The Centers for Disease Control and Prevention (CDC), in their “Guidelines for Infection Control in Dental Health-Care Settings, 2003,” reviewed the scientific literature and presented evidence-based recommendations for PPE selection. If you have not obtained a copy of this excellent reference, you can go to http://www.cdc.gov/OralHealth/infectioncontrol/guidelines/index.htm and print your own copy. The CDC’s Guidelines offer excellent information on things to look for when selecting masks, protective eyewear/face shields, and protective clothing. In addition, there is a fairly extensive section discussing different types of gloves, glove integrity, and the pros and cons of double gloving.
Another excellent resource for looking further into the selection of PPE is the Organization for Safety and Asepsis Procedures workbook “From Policy to Practice: OSAP’s Guide to the Guidelines.” You can find detailed, easy to use guidance on how to follow the CDC’s Infection Control Guidelines. More information on this resource can be found at http://www.osap.org.
The goal in using personal protective equipment is to protect the skin and our mucous membranes - eyes, nose and mouth - from spray, splash and spatter of potentially contaminated material.

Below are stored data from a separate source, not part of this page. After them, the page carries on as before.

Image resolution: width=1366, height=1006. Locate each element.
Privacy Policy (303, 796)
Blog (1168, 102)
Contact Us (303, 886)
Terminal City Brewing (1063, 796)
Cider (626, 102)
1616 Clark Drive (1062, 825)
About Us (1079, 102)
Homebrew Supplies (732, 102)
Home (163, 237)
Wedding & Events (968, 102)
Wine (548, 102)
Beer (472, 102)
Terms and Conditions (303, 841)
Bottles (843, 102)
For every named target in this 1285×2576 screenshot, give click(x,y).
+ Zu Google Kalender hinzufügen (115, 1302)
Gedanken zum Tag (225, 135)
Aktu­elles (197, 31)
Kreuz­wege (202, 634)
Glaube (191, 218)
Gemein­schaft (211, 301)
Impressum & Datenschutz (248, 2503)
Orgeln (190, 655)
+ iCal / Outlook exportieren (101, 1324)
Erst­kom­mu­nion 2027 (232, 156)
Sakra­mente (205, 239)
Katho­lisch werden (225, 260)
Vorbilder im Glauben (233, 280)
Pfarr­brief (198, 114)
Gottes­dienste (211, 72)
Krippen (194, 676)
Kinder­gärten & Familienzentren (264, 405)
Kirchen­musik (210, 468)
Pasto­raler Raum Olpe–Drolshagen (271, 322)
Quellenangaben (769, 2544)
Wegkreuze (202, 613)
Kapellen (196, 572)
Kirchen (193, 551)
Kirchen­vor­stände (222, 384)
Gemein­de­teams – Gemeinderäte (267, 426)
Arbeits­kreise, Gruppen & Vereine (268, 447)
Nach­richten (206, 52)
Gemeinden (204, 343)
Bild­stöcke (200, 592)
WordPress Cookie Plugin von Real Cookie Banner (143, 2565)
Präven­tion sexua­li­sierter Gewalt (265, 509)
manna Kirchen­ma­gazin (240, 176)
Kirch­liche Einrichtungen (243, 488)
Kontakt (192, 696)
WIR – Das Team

Though the number of Americans infected annually with bloodborne pathogens has dropped, there still remains a risk of occupational exposure (see Table 2).
One way to decide what PPE to wear is to think of our work zone. When an ultrasonic scaler or prophy cup is used, large droplets of blood-containing spray and spatter drop onto the surrounding surfaces within a two-foot zone. Stop to think of what is within two feet of your patient’s mouth. You may even take a tape measure and try to picture what is “hit” with the contaminated, often blood containing, spray and spatter (Figure 2). It is safe to say that everything from the top of the clinician’s head to the hip area is within the two feet of the mouth. A direct hit of any generated spray and spatter should dictate the choice of PPE selected. Remember, the goal is keeping yourself safe and healthy at work as well as providing quality care for your patients (see Figure 3).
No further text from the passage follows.